Şehir içerisinde ve tarihi dokunun olduğu yerde büyük bir sportif tesis yapmak, çağdaş şehircilik açısından doğru bir iş değildir. Ancak mevcut bir yapıdan bahsedildiği unutulmamalı. Orada olmayan bir yapıdan bahsedilmiyor.
Her neyse çağdaş şehircilik doğruları ve burokratların iştahı, İnönü Stadı yenileme projelerini rafa kaldırmak için bir dizi kapalı bahaneler ve sebeplerin yaratılmasını mecbur kıldı. Bir tarafta Türkiye'nin en büyük camialarından biri ve camiasını endüstriyel futbolun standartlarına çıkartmaya çalışan inşaat sektöründe yatırımları olan kulüp yöneticileri, diğer tarafta kulüp yöneticilerinin kendi şirketlerinin kaderini etkilemeye muktedir politikacılar ve politikacıların emriyle bir dizi bahaneler yaratan bürokratlar, aslında hiç varolmayan sebepler ve bahaneler üzerinden müzakere ve pazarlık yapmaya başladı. Yeni stad projesini zorlaştıran bir dizi yıldırma gayretine rağmen, camianın büyüklüğü sebebiyle orta yolda buluşan bir proje çıktı ortaya. Ancak pazarlıklar yıldırma ve zorlaştırma gayretiyle yürüdüğü için tarihi eserlerine hiç kıymet göstermeyen hükümet ve bürokratları, tarihi olmayan eski bir binanın sadece bir kısmını tarihle bütünleştiriverdi. Dolmabahçe Sarayı ve Camisi bahane edilip, stadı çevreleyen oteller görmezden gelinip oldu bittiyle sit alanı içerisine dahil edildi. Sanki Beşiktaş o lokasyona 50mt yüksekliğinde bölgeyle uyum içinde olmayan bir yapı dikmek istiyormuş gibi davranıldı.
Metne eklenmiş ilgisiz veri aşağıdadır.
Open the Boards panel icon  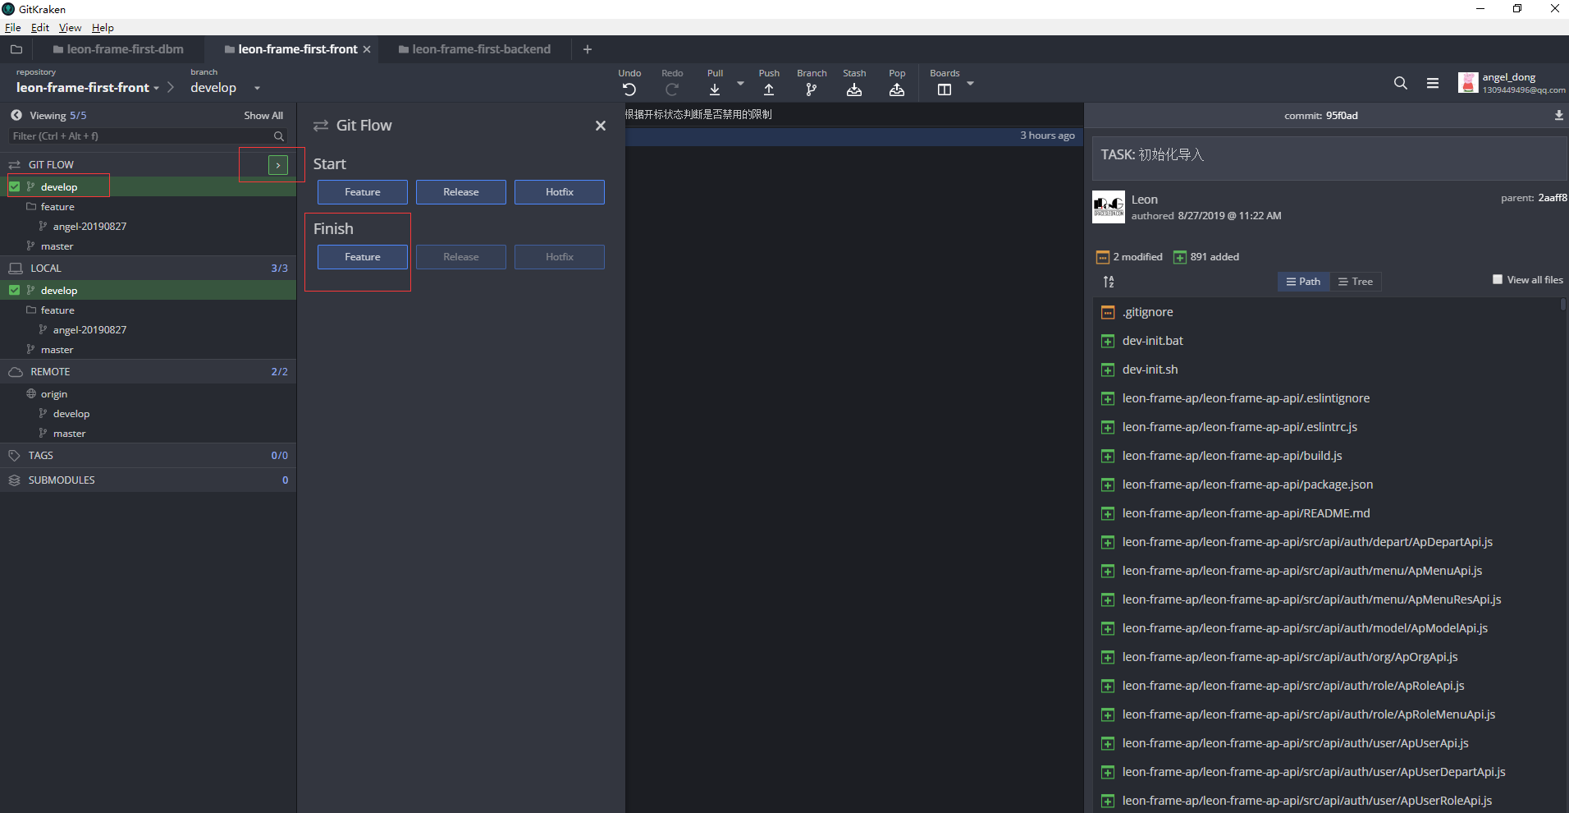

Forumda da olduğu gibi patronun kim olduğunu hatırlatmak için hükümet, ara sıra ayar vermeye de devam etti. Istanbul siluetini üstelik Tarihi Yarımada'da bozan yapılar göz açıp kapayıncaya kadar yükselirken, doğrudan boğaz silüetini etkilemeyen Vodafone Arena inşaatında cm'ler ilerleyen inşaata engel oldu, fren yaptırdı.
Yine çok yazdım.
Kısaca Vodafone Arena'nın inşaatının arkasında hep taht ve para oyunları varoldu. Haliyle bu yılan hikayesini dinleyen, çeşitli mecralarda okuyan kimselerin de kafası çok karıştı. Stad sit alanı içerisinde midir? Kuleler tarihi eser statüsünde midir? Duvar yıkılırsa ne olur? Duvar yıkıldı ama bu sefer kuleler yıkılırsa bizi tefe koyarlar mı? Stad bitince bir çivi bile çaktırmayabilirler mi? gibi şehir efsanesi yaratabilecek bir dizi soru işareti de cabası. Stadı yenileyen, bu izni veren ve bazı sınırlamaları getiren hiçbir kimse, bu soruların yanıtlarını net bir şekilde belgelere dayandırarak vermedi. Doğal nizam gereği bu soruların üzerine rivayet ve çıkarımlarla hikaye yazanlar da eksik olmadı tabi.